• [WHAT YOU NEED TO DO] Copy out the listing below verbatim, omitting the pictures from your reproduction.

• [STORED RECORDS]
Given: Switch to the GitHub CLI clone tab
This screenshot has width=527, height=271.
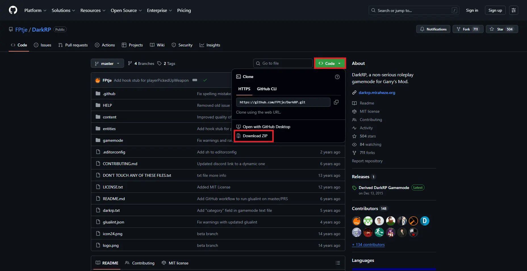Looking at the screenshot, I should pos(266,89).
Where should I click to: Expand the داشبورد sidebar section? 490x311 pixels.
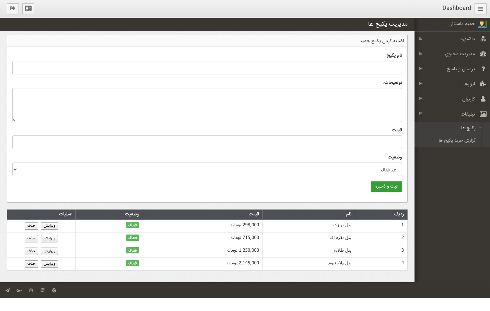(x=421, y=38)
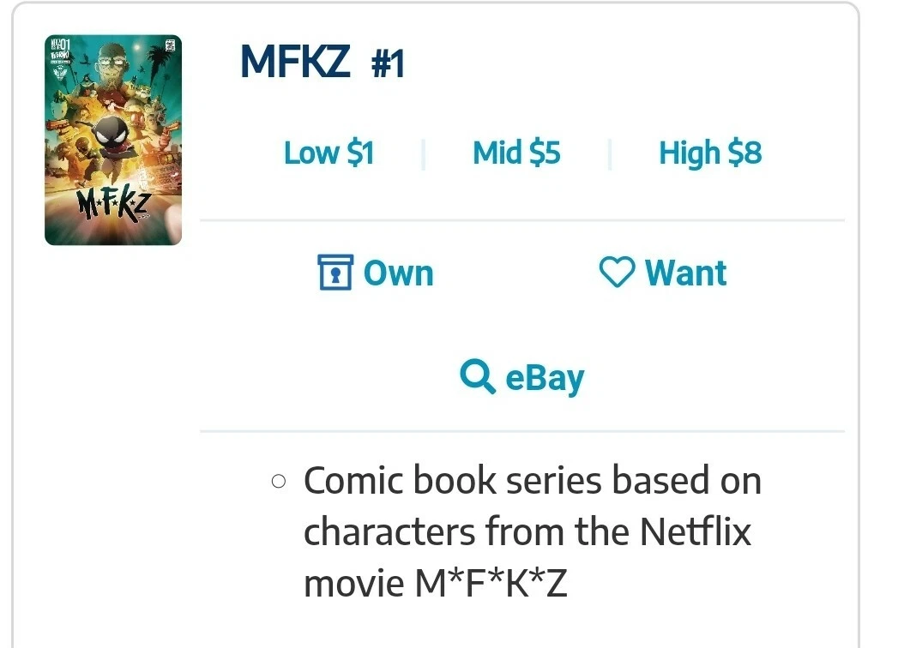898x648 pixels.
Task: Search eBay for this issue
Action: (x=521, y=377)

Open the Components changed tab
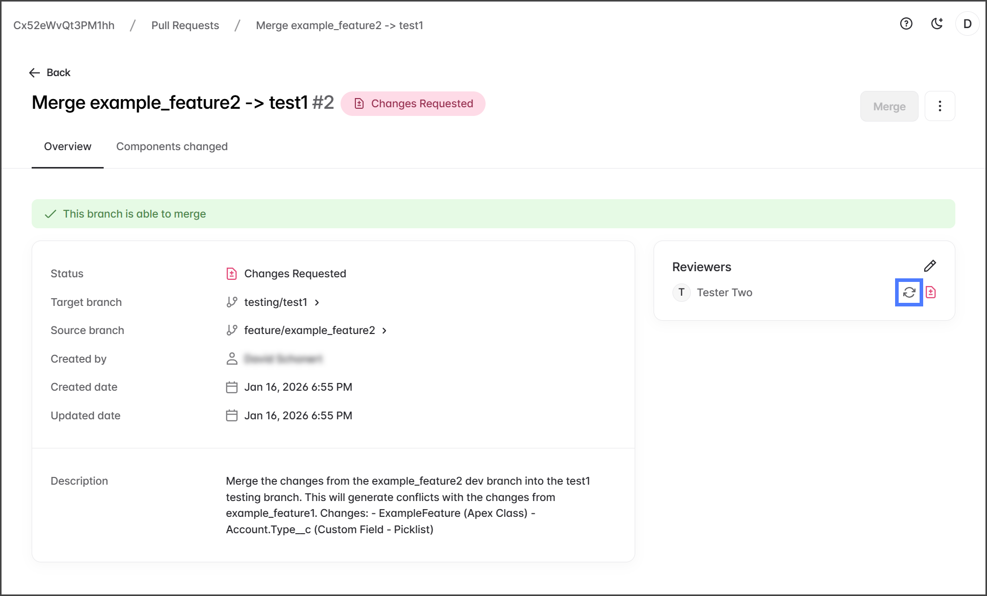172,147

• [THE SOLUTION]
Given: Switch to the GitHub CLI clone tab
This screenshot has width=527, height=271.
Looking at the screenshot, I should pos(266,89).
Where should I click to: Expand the داشبورد sidebar section? 490x311 pixels.
(x=421, y=38)
898x648 pixels.
Task: Search eBay for this issue
Action: (x=521, y=377)

Open the Components changed tab
172,147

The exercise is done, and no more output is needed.